Why the Ilayaraja Judgment Is a Boon for Producers
The recent judgement involving Ilayaraja is undoubtedly a modern milestone in intellectual property jurisprudence. It addresses in depth the rights of composers and producers, especially in the light of the much vaunted 2012 amendment of the Copyright Act. The interpretations, which use various resources including international treaties, is terrifically nuanced and injects a much needed boost to modern copyright law.
The many press reporting of this judgement have hailed this judgement as a victory of composers’ rights, fitting quite neatly into the narrative surrounding the 2012 amendment.
However, in substance the judgement confirms absolutely the rights of producers as owners of “sound recordings” in films, prior and post the 2012 amendment. The judgement also subsumes “musical works” into “sound recordings” by stating once “musical works” find expression as “sound recordings” i.e. in a film, further “sound recordings” cannot be made based on the same. The only limitation that is placed on the producer is the exploitation of the musical work in a manner other than as expressed in the sound recording, for example as a standalone instrumental piece. Similarly, the composer stands restricted in expressing the musical work as a sound recording in any other manner, for example as a song with different lyrics in another film. Practically therefore, commercial exploitation of the music in the version we know it (song and dance) remains undoubtedly with the producer. Interestingly, amongst the grounds for such conclusion has been the “stature” of Ilayaraja, leading to a finding that the arrangement between the parties could not have been a “work for hire” but was on a “principal to principal” basis. This is relevant as a “work for hire” would vest even the musical work with the producer as per the order, a portion which producers are likely to pounce upon for future disputes with persons bereft of such “stature”.

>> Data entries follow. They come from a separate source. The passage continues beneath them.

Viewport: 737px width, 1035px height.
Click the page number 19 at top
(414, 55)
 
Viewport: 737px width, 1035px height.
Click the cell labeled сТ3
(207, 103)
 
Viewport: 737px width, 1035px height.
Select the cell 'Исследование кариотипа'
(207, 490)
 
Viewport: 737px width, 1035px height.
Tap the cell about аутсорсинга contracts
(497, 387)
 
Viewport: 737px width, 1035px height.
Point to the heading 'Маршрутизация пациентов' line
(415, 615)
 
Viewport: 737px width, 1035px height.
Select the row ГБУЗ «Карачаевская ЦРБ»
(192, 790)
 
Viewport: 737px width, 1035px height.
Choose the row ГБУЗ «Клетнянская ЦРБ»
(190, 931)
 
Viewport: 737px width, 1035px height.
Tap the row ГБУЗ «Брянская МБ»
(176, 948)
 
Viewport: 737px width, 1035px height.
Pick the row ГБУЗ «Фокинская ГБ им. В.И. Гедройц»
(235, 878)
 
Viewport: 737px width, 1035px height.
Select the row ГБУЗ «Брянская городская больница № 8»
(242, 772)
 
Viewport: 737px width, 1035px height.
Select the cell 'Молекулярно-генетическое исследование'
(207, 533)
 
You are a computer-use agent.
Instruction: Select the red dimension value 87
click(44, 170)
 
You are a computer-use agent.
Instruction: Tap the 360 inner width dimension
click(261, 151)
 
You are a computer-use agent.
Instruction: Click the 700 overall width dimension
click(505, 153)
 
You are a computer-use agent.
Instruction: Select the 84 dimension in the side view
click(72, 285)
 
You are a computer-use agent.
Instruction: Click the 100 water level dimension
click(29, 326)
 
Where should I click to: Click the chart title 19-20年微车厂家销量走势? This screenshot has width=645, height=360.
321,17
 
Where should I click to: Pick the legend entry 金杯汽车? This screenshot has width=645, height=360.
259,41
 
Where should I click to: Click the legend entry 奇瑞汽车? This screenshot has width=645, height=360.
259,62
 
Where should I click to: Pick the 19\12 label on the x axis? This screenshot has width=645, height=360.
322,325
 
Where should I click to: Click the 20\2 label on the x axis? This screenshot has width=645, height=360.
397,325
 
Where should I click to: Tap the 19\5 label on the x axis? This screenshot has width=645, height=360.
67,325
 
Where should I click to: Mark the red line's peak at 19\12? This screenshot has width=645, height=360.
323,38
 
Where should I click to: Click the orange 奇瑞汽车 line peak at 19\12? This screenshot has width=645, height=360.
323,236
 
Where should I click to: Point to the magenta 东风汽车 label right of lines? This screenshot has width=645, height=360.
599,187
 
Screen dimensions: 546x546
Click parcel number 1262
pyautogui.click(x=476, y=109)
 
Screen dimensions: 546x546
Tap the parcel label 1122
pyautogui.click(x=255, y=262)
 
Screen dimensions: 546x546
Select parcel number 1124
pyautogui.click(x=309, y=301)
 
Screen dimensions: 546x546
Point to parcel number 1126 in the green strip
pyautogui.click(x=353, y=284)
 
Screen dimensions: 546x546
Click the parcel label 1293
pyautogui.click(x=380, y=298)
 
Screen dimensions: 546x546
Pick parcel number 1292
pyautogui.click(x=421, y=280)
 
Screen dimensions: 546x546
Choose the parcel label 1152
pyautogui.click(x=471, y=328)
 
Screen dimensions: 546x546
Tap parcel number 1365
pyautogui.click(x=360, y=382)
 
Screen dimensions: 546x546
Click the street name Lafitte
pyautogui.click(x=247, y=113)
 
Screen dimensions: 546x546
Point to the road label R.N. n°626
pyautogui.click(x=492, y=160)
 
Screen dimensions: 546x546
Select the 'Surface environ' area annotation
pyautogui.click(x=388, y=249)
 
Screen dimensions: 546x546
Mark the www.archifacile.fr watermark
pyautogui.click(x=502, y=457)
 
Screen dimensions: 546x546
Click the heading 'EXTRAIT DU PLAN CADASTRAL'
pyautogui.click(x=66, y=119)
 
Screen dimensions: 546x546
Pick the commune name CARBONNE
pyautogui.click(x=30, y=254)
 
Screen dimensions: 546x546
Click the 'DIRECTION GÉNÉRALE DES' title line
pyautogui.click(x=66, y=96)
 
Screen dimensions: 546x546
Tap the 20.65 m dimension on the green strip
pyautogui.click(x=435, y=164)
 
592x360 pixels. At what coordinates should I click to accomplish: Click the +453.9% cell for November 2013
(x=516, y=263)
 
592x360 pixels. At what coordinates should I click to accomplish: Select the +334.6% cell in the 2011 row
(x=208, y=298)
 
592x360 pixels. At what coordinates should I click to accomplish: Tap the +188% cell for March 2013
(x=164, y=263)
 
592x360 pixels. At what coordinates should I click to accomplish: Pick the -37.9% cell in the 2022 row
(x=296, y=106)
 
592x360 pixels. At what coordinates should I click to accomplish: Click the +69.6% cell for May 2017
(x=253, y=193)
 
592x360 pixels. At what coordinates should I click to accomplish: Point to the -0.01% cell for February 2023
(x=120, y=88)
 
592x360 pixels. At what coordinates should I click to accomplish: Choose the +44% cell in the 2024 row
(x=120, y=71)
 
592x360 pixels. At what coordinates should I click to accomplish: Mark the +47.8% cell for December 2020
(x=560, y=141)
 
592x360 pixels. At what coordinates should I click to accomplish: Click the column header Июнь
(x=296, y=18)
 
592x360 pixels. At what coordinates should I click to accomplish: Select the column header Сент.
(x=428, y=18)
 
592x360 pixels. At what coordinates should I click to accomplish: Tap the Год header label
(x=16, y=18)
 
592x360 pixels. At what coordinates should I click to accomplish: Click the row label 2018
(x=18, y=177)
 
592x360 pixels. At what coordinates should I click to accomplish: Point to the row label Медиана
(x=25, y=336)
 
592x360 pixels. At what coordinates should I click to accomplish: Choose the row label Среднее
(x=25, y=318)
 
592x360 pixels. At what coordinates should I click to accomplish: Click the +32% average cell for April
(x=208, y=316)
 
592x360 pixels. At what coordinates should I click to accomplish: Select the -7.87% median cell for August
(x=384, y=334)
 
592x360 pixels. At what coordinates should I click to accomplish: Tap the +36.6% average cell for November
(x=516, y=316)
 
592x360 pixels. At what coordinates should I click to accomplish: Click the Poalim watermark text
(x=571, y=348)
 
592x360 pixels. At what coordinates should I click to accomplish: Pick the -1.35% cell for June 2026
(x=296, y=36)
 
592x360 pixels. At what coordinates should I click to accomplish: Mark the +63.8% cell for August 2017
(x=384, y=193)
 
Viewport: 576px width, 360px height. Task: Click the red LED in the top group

Finally, in recognizing the risk the producer assumes, the order concludes that the ownership of sound recordings vests with him/her unitarily (unless there is an agreement specifically retaining ownership by the composer). The order recognizes the “extremely attractive argument” that all rights in musical works and sound recordings ought to vest with the composers but does not agree with the argument.

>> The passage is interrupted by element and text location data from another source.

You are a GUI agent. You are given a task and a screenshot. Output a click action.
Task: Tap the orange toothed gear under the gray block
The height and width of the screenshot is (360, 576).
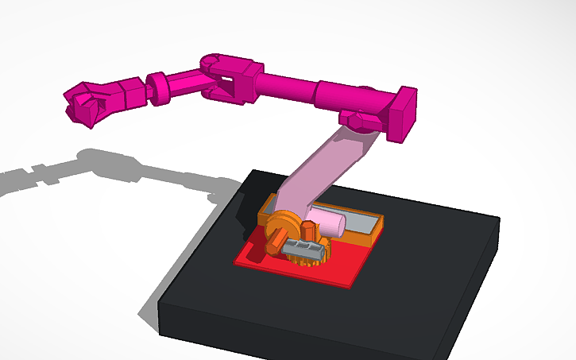[303, 259]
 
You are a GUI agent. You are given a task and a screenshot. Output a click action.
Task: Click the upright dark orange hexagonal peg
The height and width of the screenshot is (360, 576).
[308, 231]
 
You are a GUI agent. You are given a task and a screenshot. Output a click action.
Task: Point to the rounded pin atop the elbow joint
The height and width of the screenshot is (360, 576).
[211, 60]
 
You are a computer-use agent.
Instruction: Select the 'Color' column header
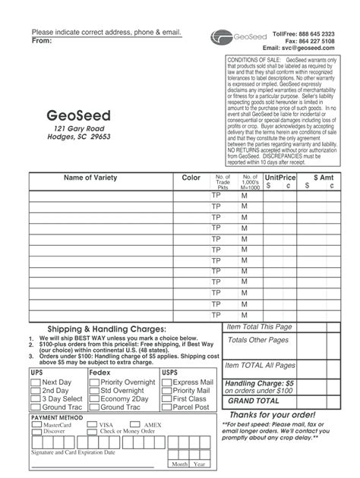point(191,178)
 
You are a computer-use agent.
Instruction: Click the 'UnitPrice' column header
point(280,177)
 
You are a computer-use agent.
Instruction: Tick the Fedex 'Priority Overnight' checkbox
point(93,382)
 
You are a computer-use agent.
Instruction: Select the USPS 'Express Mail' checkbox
point(166,382)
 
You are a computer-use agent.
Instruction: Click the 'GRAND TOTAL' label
point(254,400)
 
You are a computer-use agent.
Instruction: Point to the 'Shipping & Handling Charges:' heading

Rather the conclusion is that the rights of composers are balanced in the 2012 amendment granting irrevocable statutory entitlement to royalties for composers. The impact of this practically in the judgement for Ilayaraja is rather negligible, as the bulk of his work has been prior to the amendment. Given that Ilayaraja did not file any agreements with producers, the conclusion of the judgement is that the sound recordings (and the musical work on which they are based) vests with the producer, which makes it a rather resounding reaffirmation of producers rights. The strategic upside of the ownership vesting with the producer is rather apparent, as the producer can pick and choose the means of exploitation and the composer merely receives the royalties thereof, if any. The saving grace for composers has only been the reiteration of their “moral rights” under Sec 57 of the Copyright Act i.e. their right to prevent any mutilation or distortion. This is needless to state an absolute entitlement, which even the producer (the defendant) in the order don’t appear to have argued against. The conclusion, therefore, not only allows the producer (Echo Music) to exploit the sound recordings but recognizes it as the owner.
The other conclusion of the judgement on interpretation of assignment and related deeds has been on a reading of Sec 19(5), which has been given a rather strict interpretation. In the absence of any specified period, the judgement makes it rather clear that the statutory period of 5 years for an assignment would apply.
The order makes for a truly delightful read, with the adulation for the maestro flavoring arguments, orbiter and ratio. The conclusion speaks for itself:
“To the thousands of his admirers, the author of this judgement included, the music of the Maestro was simply, sheer magic. It dissolved barriers, made the incomplete, complete and the world an infinitesimally better place to be in. Nowhere is this more apparent than from the fact that all counsels who argued the matters, though divided in their interpretation of the law, were united in their adulation of his music.”